I’m thankful for Nas. It’s either he hasn’t missed a step or he found another lost tape from ’92 with his “Life is Good” album. He cemented his “Legend” status this year – 20 years of catching wreck on wax.
Youth Translation: 20 years of being better than Lil’ Wayne
I’m thankful for Interscope. You’ve distracted us with high-end headphones for so long that, over time, we were able to deal with not receiving “that album” from “that producer.” However, your delivery of Kendrick Lamar arrived at the right time. Twenty years after the release of The Chronic, Kendrick reintroduced the Hip-Hop world to Compton and the insatiable urge for Domino’s Pizza. I’m happy to see the West Coast moving forward. Now if we could only get the East Coast to do the same.

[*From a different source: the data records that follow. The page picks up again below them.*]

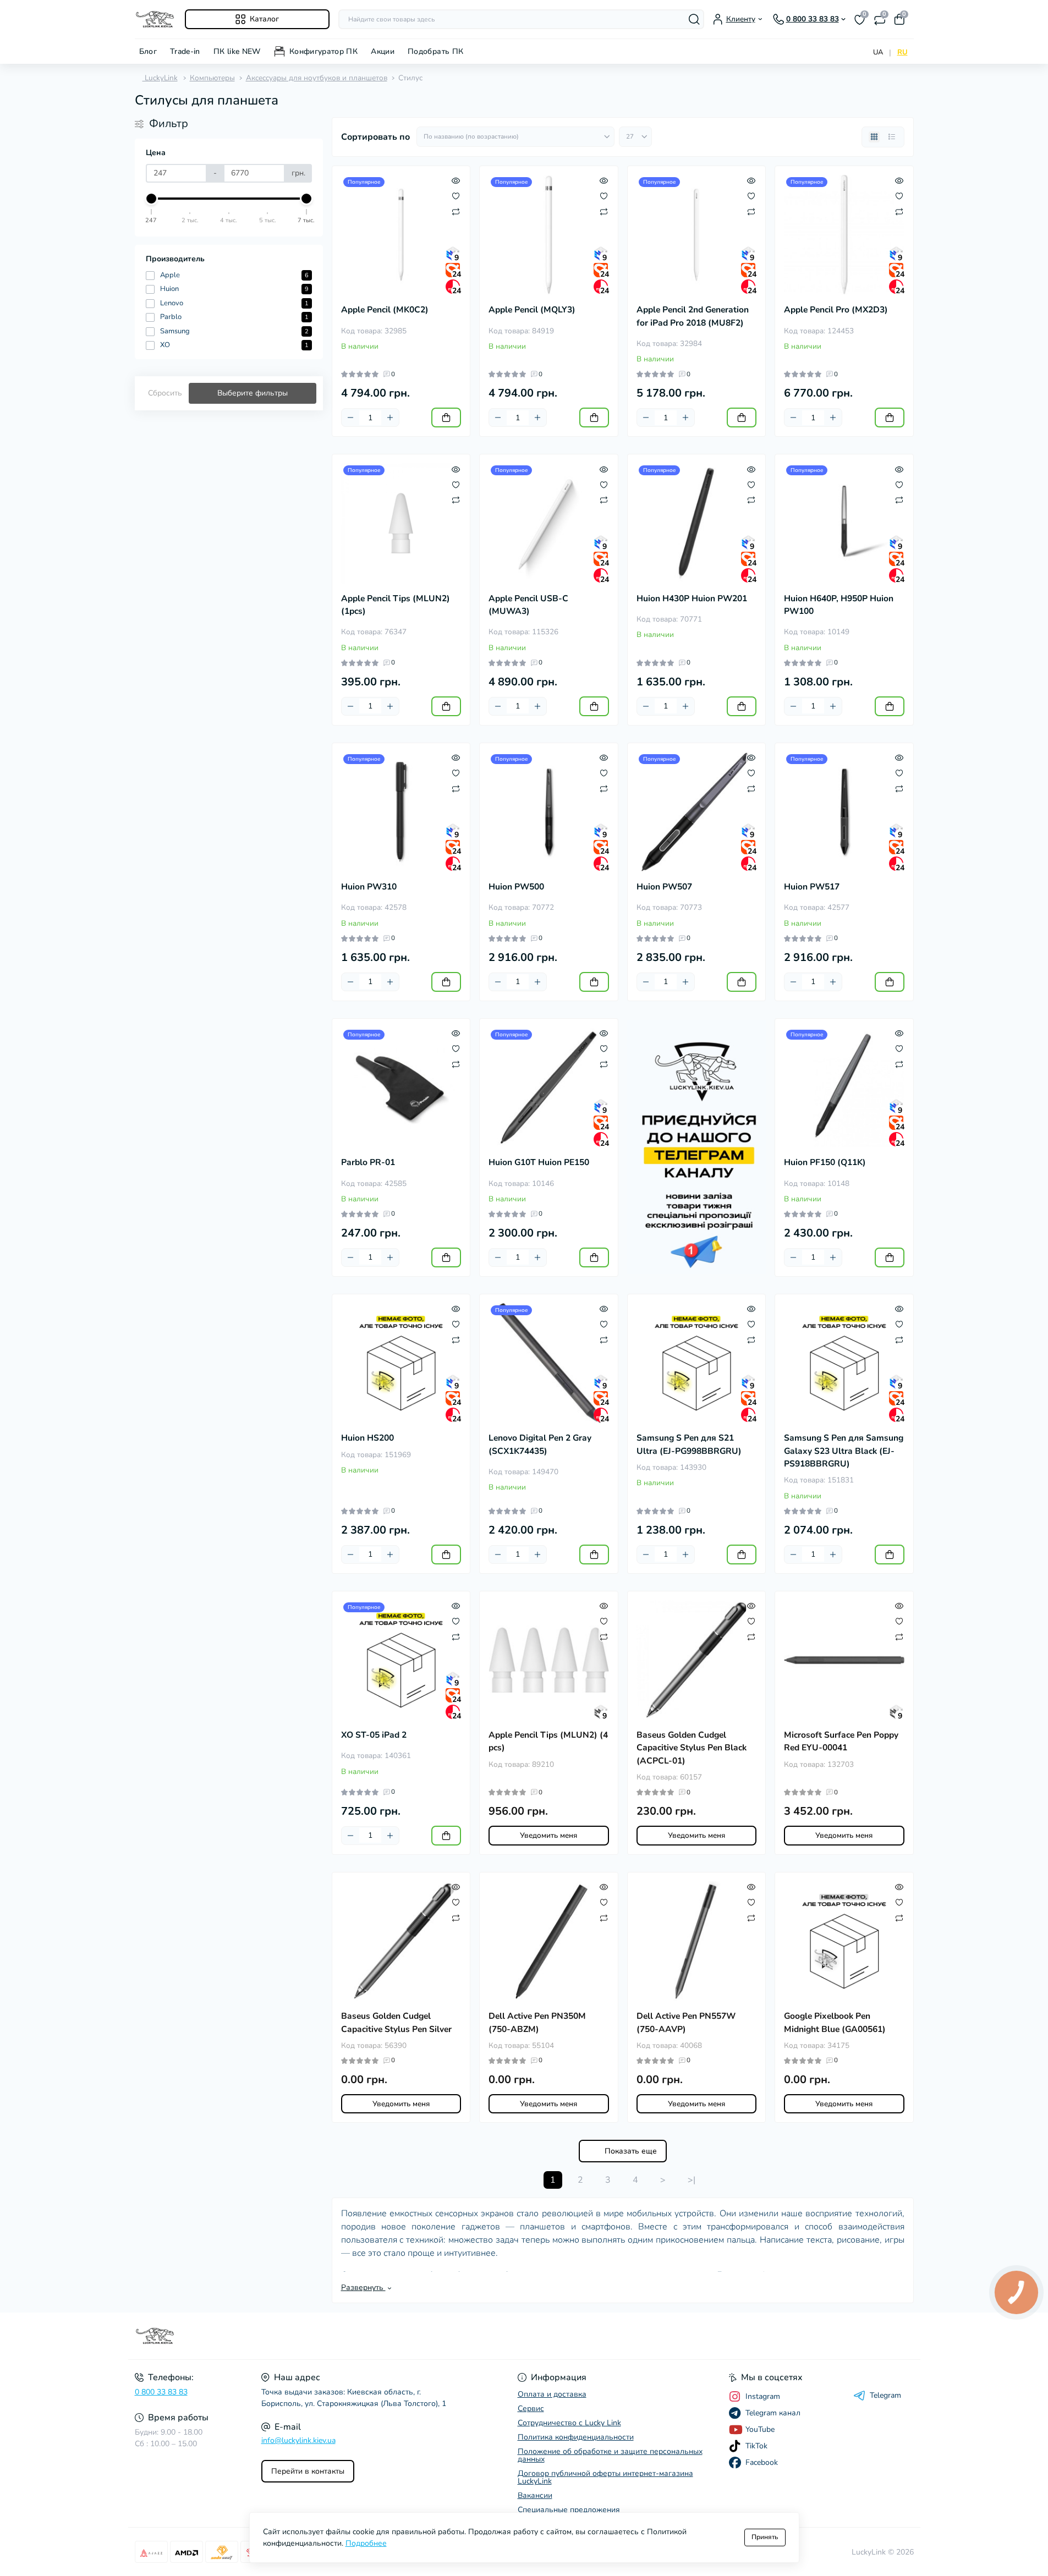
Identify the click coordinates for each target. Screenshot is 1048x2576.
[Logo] (155, 19)
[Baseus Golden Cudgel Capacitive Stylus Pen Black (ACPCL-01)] (697, 1660)
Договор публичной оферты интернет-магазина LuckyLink (605, 2477)
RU (902, 52)
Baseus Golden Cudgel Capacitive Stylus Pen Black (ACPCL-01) (692, 1748)
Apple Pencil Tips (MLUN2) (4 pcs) (548, 1741)
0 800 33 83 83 (161, 2392)
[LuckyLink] (326, 2336)
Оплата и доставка (552, 2394)
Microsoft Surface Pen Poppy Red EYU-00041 (841, 1741)
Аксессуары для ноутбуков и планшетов (316, 78)
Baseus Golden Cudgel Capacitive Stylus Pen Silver (396, 2022)
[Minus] (350, 417)
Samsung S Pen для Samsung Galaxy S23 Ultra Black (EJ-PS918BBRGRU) (843, 1451)
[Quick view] (456, 180)
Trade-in (185, 51)
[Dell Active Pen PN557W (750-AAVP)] (697, 1941)
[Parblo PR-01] (401, 1088)
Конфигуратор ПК (323, 51)
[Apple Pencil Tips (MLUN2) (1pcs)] (401, 523)
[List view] (891, 136)
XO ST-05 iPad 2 (374, 1735)
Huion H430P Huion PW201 (692, 598)
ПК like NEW (237, 51)
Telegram (885, 2396)
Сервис (531, 2408)
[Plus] (390, 417)
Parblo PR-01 (368, 1162)
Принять (764, 2537)
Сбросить (165, 393)
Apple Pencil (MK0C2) (385, 310)
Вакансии (535, 2495)
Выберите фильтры (252, 393)
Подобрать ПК (435, 51)
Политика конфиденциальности (576, 2437)
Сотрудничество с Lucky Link (569, 2423)
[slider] (151, 198)
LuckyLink (160, 78)
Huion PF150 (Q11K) (825, 1162)
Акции (382, 51)
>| (691, 2180)
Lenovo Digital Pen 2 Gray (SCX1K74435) (540, 1444)
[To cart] (446, 417)
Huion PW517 (812, 887)
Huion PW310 (369, 887)
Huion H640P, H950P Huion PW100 (838, 604)
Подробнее (366, 2543)
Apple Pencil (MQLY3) (532, 310)
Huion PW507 (664, 887)
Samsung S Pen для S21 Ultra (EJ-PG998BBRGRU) (689, 1444)
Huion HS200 (367, 1438)
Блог (148, 51)
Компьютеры (212, 78)
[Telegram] (696, 1147)
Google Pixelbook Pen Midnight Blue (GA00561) (835, 2022)
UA (878, 52)
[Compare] (456, 211)
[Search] (694, 19)
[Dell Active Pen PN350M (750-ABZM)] (549, 1941)
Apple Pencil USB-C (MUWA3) (528, 604)
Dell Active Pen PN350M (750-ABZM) (537, 2022)
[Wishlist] (456, 195)
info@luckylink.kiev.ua (298, 2440)
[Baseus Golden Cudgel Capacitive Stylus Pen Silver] (401, 1941)
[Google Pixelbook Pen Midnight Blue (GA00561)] (844, 1941)
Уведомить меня (548, 1835)
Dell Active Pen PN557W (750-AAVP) (686, 2022)
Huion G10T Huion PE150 (539, 1162)
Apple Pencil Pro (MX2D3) (836, 310)
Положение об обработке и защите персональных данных (610, 2455)
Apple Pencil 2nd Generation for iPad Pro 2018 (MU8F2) (693, 316)
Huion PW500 (516, 887)
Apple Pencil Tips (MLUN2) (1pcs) (395, 604)
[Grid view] (874, 136)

I’m thankful for the coming together of Hip-Hop after the loss of the mighty Chris Lighty. Mr. Lighty, founder of Violator Management, was a branding guru, brokering groundbreaking and record-breaking deals for his clients – most notably, LL Cool J’s appearance in a GAP commercial in 1997 and the Vitamin Water pact for 50 Cent which, according to rumor, may have kept the South Jamaica, Queens MC from going “Hammer”. I didn’t know Lighty personally. But as a fan of the evolution of Rap music in the ’90s, I’ve felt his impact. May you rest in peace and never be forgotten.
I’m thankful for the rappers who followed me on Twitter. And immediately unfollowed me after I properly turned down giving an hour and a half of my life away to hear their latest mixtape. I personally would prefer not hearing how much you ball, since you can’t afford retaining a publicist to talk to me on your behalf. There are spoken and unspoken rules to this game. And they both have manuals.
I’m thankful to have seen video of Run-DMC reuniting on stage recently. Don’t allow the “Hip-Hop is Dead” movement to distract you from the truth. While there are industry engines in place to stunt the growth of the genre, longevity may have notched the best year ever in 2012. Run-DMC reunited is proof of that. Ghostface Killah on the “New God Flow” remix is proof of that. We’ve witnessed multiple generations of Rap stars sharing the spotlight this year.
I’m thankful for being a part of the AllHipHop.com movement. And last, but not least, I’m thankful that rappers have stopped creating “Stay Schemin” unauthorized remakes.
What are you thankful for in Hip-Hop this past year?